Exercise instructions
Reproduce, from the lines below, exactly the stretch that begins at the line containing "This screenshot has width=1008, height=1190." and ends at the line containing "Play the embedded video", both included.

Records to use

[Start of section]

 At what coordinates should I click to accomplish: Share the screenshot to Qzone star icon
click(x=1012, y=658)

[End of section]
[Start of section]

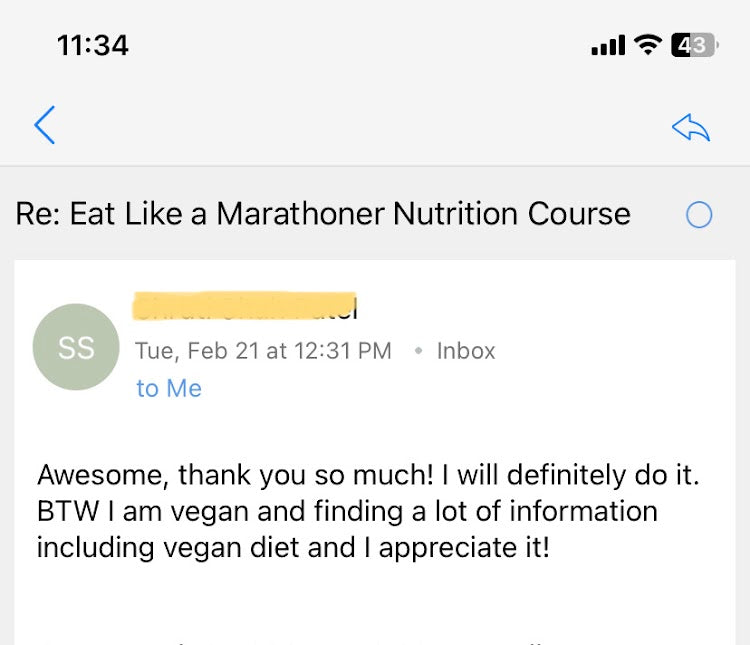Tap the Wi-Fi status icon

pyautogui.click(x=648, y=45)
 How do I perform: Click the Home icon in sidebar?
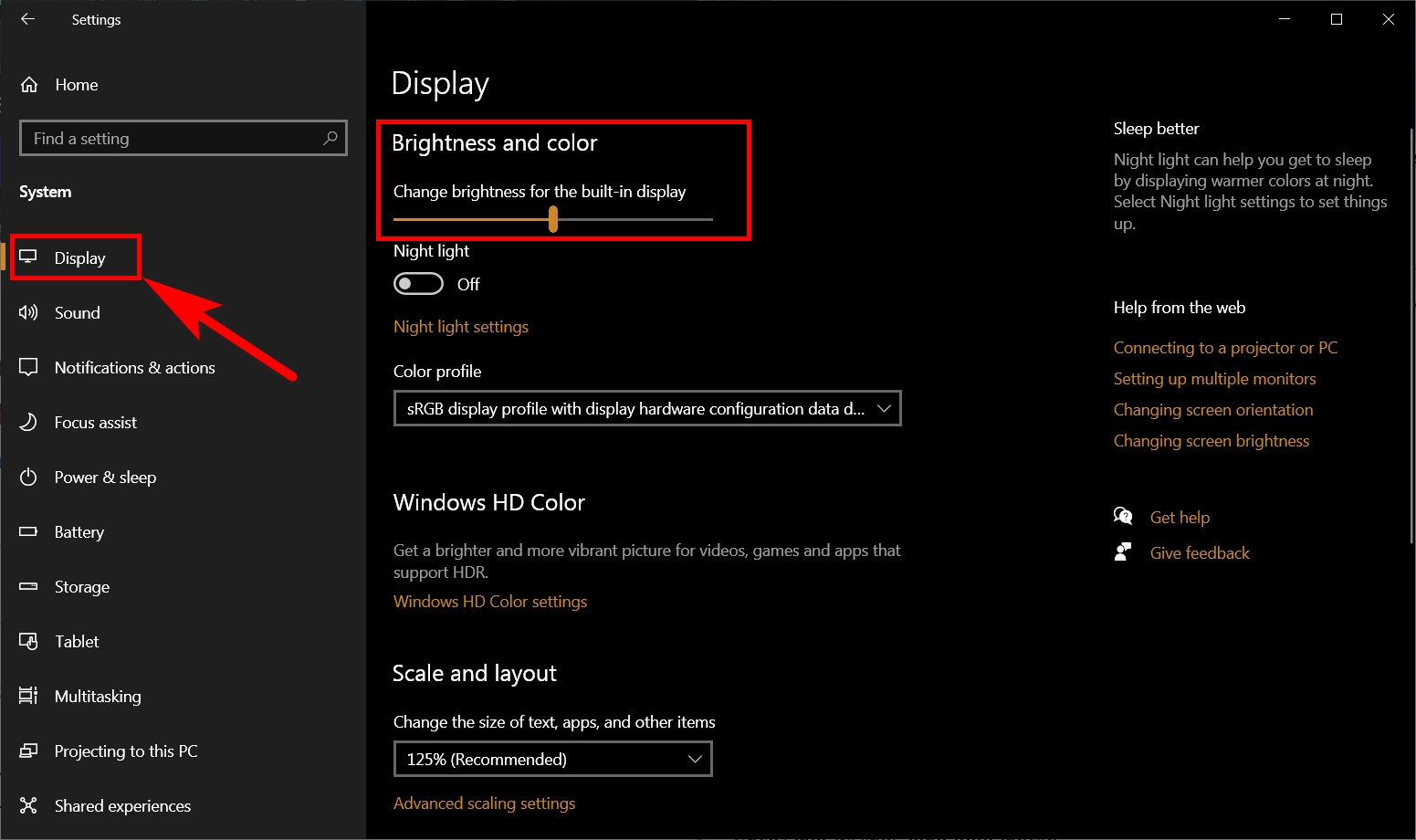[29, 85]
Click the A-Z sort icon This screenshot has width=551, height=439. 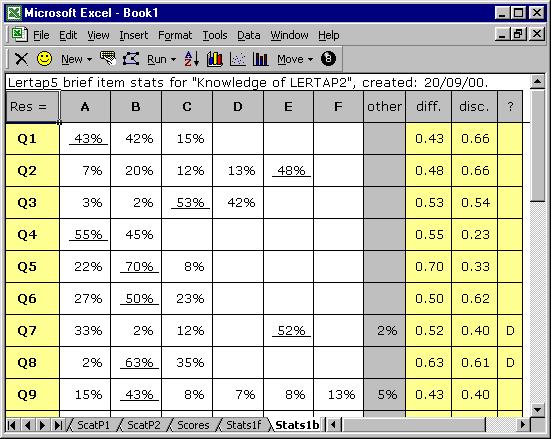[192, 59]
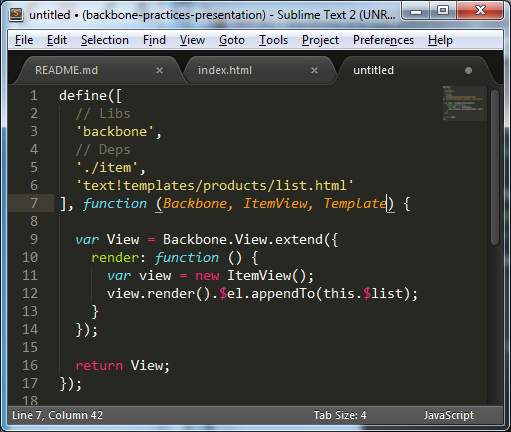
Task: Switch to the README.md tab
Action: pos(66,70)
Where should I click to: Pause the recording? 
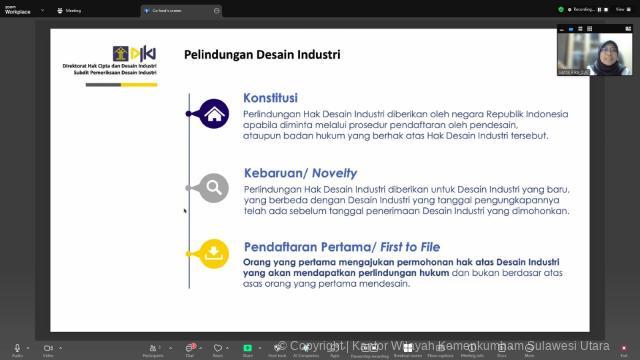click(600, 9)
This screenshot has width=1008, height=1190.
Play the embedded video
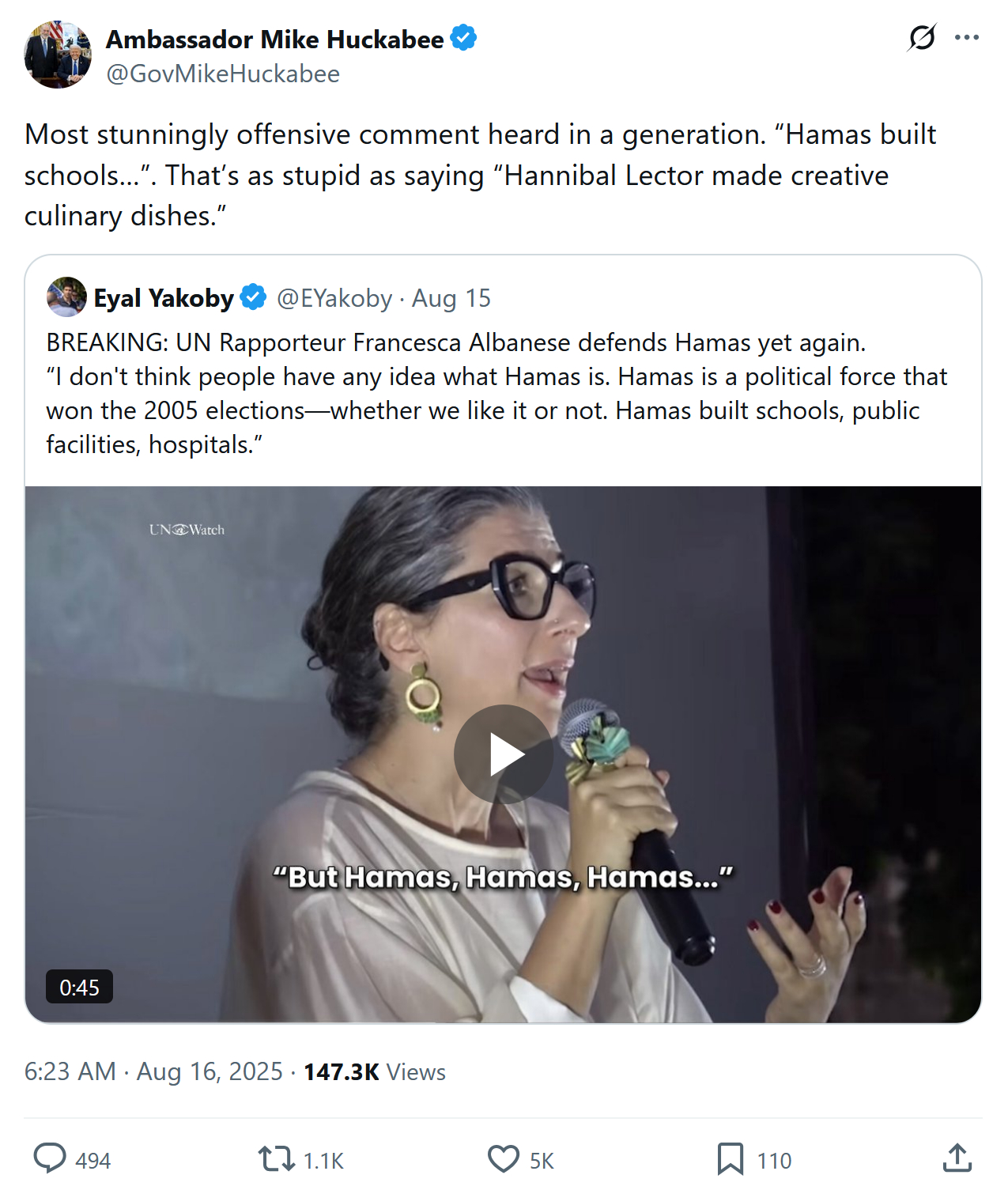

[End of section]

Finished exercise
This screenshot has width=1008, height=1190.
Play the embedded video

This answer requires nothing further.